Passage —
--

Where are healthcare IT budgets going today? Aside from the costs of “keeping the lights on” (ongoing subscriptions, maintenance and support that consume an average of 72 percent of the budget), there are several areas where NPI is seeing an uptick in transaction activity across our healthcare client constituency. These reflect the numerous demands on IT operations within the healthcare organization – from regulatory requirements to patient experience improvement.
Security. Healthcare organizations continue to spend significant capital to ensure their patient records are protected. More than half of healthcare organizations have experienced between one to five cyberattacks in recent years – with a significant number of those attacks successful. Security will continue to be a top priority moving into 2016 and beyond.
Integration services. From electronic health records (EHRs) to clinical measures and decision support tools, providers are inundated with new technologies that automate processes and capture new types of data. Yet, much of this data is locked in proprietary systems that don’t communicate with each other. Providers continue to undergo major IT integration initiatives in order to fully realize the value of the data being captured and to meet demands from patients and regulators.
Cloud. The cloud has transformed IT in virtually every industry – including (and especially) healthcare. Over the next five years, it is estimated that 80 percent of health data will pass through the cloud as providers increasingly leverage hosted infrastructure for data collection, aggregation and analysis. In a recent report from Accenture on top healthcare IT trends, they define the “platform revolution” – a move to a cloud-enabled (and mobile) IT ecosystem "that captures the data from disparate sources such as wearables, phones and glucometers, and pulls it all together to give a patient and caregiver a holistic and real-time view of the patient's health." The cloud is the primary enabler of this vision and investments in IaaS, PaaS and SaaS will continue to spiral upwards as a result.

--

Material provided —
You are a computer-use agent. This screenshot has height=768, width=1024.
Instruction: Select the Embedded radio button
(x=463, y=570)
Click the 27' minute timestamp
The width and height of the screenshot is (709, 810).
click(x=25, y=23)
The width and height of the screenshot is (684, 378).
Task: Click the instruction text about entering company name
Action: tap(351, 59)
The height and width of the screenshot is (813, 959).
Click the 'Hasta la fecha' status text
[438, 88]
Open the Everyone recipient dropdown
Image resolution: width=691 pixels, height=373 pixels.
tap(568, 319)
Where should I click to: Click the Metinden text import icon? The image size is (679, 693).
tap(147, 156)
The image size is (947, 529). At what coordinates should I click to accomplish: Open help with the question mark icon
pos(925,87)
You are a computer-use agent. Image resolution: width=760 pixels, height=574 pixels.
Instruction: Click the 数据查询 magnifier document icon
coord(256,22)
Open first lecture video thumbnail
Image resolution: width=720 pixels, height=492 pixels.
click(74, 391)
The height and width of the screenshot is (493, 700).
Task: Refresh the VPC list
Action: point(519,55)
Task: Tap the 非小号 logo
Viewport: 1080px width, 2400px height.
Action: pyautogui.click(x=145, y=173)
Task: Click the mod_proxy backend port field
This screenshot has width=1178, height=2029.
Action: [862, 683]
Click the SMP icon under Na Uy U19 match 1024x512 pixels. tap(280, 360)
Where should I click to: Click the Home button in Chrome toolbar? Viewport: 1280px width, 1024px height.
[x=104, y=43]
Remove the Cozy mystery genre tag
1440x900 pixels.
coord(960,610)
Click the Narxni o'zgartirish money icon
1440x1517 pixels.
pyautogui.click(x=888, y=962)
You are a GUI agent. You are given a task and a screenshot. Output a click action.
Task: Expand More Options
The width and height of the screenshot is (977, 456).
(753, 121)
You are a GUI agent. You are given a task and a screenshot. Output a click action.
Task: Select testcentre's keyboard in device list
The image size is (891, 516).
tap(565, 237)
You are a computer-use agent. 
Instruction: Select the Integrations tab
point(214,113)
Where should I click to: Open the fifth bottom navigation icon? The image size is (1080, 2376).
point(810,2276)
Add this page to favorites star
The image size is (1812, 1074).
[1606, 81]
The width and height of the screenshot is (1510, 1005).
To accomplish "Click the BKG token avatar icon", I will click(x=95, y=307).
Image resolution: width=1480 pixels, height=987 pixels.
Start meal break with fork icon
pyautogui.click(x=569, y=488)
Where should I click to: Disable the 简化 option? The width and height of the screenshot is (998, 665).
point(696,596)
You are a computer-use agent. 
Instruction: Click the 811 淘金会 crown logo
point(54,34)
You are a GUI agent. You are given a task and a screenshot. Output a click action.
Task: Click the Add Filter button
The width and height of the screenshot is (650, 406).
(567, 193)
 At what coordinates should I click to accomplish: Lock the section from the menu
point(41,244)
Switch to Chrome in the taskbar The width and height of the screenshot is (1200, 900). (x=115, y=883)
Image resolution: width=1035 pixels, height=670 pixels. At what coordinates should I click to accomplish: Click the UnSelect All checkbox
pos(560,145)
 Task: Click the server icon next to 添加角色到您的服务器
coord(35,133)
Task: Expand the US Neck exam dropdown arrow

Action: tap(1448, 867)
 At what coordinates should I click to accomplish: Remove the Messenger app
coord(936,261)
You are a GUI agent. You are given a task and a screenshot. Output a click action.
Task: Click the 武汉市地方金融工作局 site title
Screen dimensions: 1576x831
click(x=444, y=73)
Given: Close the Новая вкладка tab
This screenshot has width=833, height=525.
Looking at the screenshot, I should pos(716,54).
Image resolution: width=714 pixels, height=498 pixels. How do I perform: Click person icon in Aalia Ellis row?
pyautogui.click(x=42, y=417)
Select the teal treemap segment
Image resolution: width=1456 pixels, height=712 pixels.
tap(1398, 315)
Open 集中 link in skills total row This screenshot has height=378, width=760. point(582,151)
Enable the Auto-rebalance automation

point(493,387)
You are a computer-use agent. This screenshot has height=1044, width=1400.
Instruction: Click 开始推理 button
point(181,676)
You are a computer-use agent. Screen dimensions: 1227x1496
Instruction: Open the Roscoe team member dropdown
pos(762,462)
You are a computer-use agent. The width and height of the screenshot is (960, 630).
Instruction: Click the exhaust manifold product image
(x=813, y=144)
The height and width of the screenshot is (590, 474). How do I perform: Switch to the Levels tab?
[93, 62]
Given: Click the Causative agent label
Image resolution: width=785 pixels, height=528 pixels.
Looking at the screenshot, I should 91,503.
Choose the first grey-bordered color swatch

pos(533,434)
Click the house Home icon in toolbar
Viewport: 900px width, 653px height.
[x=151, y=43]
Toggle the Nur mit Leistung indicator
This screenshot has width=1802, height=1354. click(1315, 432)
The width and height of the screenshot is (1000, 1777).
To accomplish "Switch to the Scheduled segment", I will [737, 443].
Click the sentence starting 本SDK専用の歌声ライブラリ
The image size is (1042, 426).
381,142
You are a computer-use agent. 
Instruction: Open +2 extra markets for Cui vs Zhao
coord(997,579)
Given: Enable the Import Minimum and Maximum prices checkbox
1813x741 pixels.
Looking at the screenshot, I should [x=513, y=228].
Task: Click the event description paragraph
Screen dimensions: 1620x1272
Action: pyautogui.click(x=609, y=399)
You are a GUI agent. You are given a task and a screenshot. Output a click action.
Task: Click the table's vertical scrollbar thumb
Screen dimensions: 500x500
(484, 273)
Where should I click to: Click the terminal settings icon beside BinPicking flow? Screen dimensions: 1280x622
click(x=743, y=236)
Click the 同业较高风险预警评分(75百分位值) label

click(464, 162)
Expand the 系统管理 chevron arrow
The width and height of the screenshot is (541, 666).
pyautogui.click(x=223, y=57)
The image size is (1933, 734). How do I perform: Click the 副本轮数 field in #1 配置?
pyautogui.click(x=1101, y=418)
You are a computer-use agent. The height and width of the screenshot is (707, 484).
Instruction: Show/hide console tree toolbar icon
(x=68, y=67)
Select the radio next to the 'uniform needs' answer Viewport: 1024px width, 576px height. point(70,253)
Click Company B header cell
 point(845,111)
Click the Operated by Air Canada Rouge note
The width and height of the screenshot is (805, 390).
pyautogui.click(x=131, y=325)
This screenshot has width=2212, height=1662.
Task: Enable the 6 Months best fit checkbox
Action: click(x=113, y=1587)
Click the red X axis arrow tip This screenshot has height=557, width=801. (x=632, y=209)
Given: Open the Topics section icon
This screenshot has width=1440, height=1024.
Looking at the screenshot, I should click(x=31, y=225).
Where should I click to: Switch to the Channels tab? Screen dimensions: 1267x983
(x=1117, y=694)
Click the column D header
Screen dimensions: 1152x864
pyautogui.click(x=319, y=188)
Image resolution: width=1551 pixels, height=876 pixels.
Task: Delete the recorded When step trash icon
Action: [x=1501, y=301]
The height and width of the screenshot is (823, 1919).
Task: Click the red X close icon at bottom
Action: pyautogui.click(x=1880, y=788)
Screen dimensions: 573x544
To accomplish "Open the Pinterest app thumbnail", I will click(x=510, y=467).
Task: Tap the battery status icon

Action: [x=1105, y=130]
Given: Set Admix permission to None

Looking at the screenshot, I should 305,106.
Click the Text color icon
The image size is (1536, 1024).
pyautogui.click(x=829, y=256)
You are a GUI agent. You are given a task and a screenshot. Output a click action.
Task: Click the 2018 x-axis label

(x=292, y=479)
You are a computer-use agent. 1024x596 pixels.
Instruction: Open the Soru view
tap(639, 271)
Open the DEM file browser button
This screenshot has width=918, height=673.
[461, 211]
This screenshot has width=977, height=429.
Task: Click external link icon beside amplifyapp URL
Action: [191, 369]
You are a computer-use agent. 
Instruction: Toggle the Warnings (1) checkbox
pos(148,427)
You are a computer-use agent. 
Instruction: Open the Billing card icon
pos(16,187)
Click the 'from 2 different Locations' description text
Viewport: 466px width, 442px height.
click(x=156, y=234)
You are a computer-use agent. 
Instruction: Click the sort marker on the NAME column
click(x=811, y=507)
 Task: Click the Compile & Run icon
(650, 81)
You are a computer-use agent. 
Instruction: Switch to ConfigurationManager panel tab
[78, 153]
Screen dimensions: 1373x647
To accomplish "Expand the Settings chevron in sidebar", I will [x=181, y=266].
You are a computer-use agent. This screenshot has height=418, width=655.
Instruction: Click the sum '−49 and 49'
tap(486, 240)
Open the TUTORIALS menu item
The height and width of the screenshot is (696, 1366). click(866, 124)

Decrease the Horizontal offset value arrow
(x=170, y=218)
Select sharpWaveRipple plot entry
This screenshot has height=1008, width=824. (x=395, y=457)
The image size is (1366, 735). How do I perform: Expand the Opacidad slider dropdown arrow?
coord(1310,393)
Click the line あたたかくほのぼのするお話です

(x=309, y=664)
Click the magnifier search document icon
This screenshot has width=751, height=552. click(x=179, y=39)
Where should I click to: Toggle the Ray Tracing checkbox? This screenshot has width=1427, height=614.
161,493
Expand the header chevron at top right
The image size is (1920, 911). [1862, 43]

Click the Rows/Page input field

--

Check your understanding —
[A] Translate this sentence from the passage on healthcare IT budgets into Spanish: "Security will continue to be a top priority moving into 2016 and beyond."
[B] Write a continuation of the passage on healthcare IT budgets, picking up after its final sentence.

Task answers —
[A] La seguridad seguirá siendo una de las principales prioridades de cara a 2016 y en adelante.

[B]
Patient/consumer experience. Mobility is shaping healthcare in powerful ways. Patients and consumers are pressuring healthcare providers to deliver mobile experiences that give them easier access to health-related information. Providers are looking into helping patients with chronic conditions by investing in consumer-facing mobile apps, wearable technologies, remote monitoring tools, and virtual care. This has precipitated a need for more mobile application development services, infrastructure improvements, and big data and analytics. (HealthcareITNews.com reports that big data has gotten so big that 41 percent of healthcare executives say the data volume their organization manages has increased by 50 percent over the last year.)
While these areas of spend have their own unique sourcing risks, they also have some in common. Mobility, cloud, security, integration are all witnessing a sea change in pricing, licensing/subscription, and contract terms and conditions. What’s a fair price? What’s a fair discount? How much contractual flexibility should be expected from vendors given increased regulatory oversight of the healthcare industry? How can providers leverage their existing on-premise investments while still extending into the cloud?
The answers to these questions depend entirely on the transaction – but they must be asked and validated each and every time in order to assure best-in-class purchases.